ESPE Abstracts

Objective: Hypophosphatasia (HPP) is a monogenic metabolic bone disease characterized by skeletal and dental mineralization disorders and paradoxically low serum alkaline phosphatase (ALP) activity. The pathogenic gene for HPP is ALPL, which encodes tissue-nonspecific alkaline phosphatase (TNSALP). The purpose of this study is to determine the prevalence of HPP among the population in Suzhou and explore the genotypic spectrum of ALPL gene in Suzhou.

Method: Adult individuals with ALP levels below 40 U/L were selected from a population receiving annual health check-ups. Whole blood samples were collected for genetic testing and 5'-pyridoxal phosphate (PLP) measurement. For any identified ALPL gene variants with unclear pathogenicity, in vitro functional tests were conducted to evaluate the enzyme activity. The prevalence of HPP in the population was calculated based on the number of positive genetic test results and the total screened population. High-frequency variants were analyzed based on the genetic test results. ROC curve analysis was used to assess the efficiency of ALP and PLP values for HPP screening.

Results: The total study population comprised 23,430 individuals, of whom 246 had ALP levels below 40 U/L. After excluding individuals with secondary causes of low ALP levels and those who declined to participate, 145 participants were included in the study. Comprehensive ALPL gene sequencing and PLP testing were performed on the participants, identifying 43 individuals carrying pathogenic ALPL variants. Based on statistical calculations, the estimated prevalence of HPP in the population was approximately 1/545 to 1/321. Twenty-three different ALPL gene mutations were identified during screening, with six mutations appearing repeatedly (≥3 times). The high-frequency variants accounted for 58.1% of the total detected mutations. The area under the ROC curve for PLP values was 0.838, with an optimal cutoff value of 16.63 ng/ml, yielding a sensitivity of 86.4% and a specificity of 72.1%. The area under the ROC curve for ALP values was 0.805, with an optimal cutoff value of 31.5 U/L, providing a sensitivity of 59.1% and a specificity of 91.9%.

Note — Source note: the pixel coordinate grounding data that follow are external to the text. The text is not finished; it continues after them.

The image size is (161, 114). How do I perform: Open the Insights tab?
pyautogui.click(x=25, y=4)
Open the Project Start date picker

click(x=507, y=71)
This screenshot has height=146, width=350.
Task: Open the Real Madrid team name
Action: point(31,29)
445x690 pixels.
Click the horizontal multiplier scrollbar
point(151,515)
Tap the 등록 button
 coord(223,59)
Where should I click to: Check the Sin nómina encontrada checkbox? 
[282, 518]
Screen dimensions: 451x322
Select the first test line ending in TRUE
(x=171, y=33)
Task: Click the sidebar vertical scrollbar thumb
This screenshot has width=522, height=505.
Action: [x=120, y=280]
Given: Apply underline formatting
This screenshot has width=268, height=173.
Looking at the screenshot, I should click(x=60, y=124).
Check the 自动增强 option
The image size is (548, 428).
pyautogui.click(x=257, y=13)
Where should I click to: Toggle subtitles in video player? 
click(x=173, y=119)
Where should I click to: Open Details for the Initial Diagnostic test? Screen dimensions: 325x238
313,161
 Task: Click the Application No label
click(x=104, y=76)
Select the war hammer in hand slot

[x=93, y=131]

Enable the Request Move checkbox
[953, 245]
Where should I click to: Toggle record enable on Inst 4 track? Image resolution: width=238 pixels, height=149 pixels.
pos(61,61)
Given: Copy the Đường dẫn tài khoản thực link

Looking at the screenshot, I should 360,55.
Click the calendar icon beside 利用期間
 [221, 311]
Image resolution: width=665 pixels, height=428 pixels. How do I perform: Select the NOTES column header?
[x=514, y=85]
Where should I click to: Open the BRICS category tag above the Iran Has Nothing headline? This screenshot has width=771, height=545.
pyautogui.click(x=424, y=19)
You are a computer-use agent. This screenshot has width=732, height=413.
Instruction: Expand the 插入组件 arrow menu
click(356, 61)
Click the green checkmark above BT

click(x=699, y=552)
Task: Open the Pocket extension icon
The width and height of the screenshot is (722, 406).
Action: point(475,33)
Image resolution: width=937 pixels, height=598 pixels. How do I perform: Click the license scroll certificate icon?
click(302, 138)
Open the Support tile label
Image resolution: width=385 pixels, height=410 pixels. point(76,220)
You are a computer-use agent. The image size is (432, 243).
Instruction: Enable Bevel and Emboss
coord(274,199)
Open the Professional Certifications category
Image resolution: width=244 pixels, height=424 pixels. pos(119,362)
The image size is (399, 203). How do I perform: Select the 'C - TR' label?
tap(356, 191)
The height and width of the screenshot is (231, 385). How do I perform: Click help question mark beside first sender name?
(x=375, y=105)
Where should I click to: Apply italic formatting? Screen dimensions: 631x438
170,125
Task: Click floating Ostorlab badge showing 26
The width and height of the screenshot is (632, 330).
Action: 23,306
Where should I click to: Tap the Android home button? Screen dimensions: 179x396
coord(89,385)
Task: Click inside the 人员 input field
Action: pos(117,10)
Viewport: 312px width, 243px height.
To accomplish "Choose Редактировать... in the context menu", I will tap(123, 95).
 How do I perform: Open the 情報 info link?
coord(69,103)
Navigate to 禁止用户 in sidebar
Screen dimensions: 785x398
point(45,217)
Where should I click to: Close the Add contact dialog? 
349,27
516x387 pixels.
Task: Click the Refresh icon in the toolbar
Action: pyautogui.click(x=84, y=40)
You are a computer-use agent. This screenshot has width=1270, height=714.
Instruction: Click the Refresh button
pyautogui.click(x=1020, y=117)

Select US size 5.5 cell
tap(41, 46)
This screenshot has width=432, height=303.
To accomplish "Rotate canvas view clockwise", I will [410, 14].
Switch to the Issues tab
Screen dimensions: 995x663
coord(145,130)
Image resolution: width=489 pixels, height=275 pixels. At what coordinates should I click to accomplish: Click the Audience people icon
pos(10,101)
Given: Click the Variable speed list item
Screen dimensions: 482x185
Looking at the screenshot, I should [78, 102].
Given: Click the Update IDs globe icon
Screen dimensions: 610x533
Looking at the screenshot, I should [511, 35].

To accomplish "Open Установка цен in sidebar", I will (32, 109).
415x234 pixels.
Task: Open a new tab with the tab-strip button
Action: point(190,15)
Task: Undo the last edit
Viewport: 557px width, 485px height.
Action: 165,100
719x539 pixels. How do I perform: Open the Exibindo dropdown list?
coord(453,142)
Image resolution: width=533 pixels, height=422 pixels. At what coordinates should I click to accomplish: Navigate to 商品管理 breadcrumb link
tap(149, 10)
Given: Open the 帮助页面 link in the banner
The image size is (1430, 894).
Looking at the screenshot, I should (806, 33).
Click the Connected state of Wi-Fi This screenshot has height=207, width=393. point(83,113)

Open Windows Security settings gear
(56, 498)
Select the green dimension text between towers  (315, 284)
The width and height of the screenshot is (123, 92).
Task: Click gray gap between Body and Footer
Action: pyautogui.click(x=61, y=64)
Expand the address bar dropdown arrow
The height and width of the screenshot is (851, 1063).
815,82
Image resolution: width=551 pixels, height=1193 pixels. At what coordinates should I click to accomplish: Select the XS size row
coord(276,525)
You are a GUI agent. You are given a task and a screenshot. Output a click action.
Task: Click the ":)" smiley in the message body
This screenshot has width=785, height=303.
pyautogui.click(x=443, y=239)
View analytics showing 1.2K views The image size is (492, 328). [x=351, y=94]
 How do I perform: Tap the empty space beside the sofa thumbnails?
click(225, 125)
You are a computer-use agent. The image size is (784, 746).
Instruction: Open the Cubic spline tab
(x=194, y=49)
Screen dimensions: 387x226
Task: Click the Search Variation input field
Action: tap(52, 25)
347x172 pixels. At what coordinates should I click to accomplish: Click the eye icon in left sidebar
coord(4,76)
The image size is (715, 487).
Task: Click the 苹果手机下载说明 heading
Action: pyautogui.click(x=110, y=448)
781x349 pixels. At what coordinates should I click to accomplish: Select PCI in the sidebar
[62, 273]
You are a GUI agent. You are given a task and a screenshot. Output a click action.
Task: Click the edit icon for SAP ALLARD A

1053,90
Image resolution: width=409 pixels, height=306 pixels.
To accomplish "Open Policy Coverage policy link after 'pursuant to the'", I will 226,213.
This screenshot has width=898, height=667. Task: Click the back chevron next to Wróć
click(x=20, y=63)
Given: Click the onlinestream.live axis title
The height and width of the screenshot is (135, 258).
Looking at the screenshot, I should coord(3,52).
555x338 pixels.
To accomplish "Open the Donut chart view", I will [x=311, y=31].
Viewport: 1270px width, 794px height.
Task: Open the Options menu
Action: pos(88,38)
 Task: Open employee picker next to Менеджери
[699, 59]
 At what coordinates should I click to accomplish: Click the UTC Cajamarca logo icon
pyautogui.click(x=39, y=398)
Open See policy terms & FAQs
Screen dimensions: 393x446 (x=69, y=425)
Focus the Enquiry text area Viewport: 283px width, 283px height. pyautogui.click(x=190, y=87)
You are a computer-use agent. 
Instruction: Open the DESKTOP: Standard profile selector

Conclusion: The estimated overall prevalence of HPP in the population ranges from approximately 1/545 to 1/321. In the Suzhou region, high-frequency ALPL gene variants account for a significant proportion of all identified variants, making them suitable for subsequent carrier screening. ALP can serve as a primary screening indicator for HPP, while PLP can be used as a secondary screening indicator.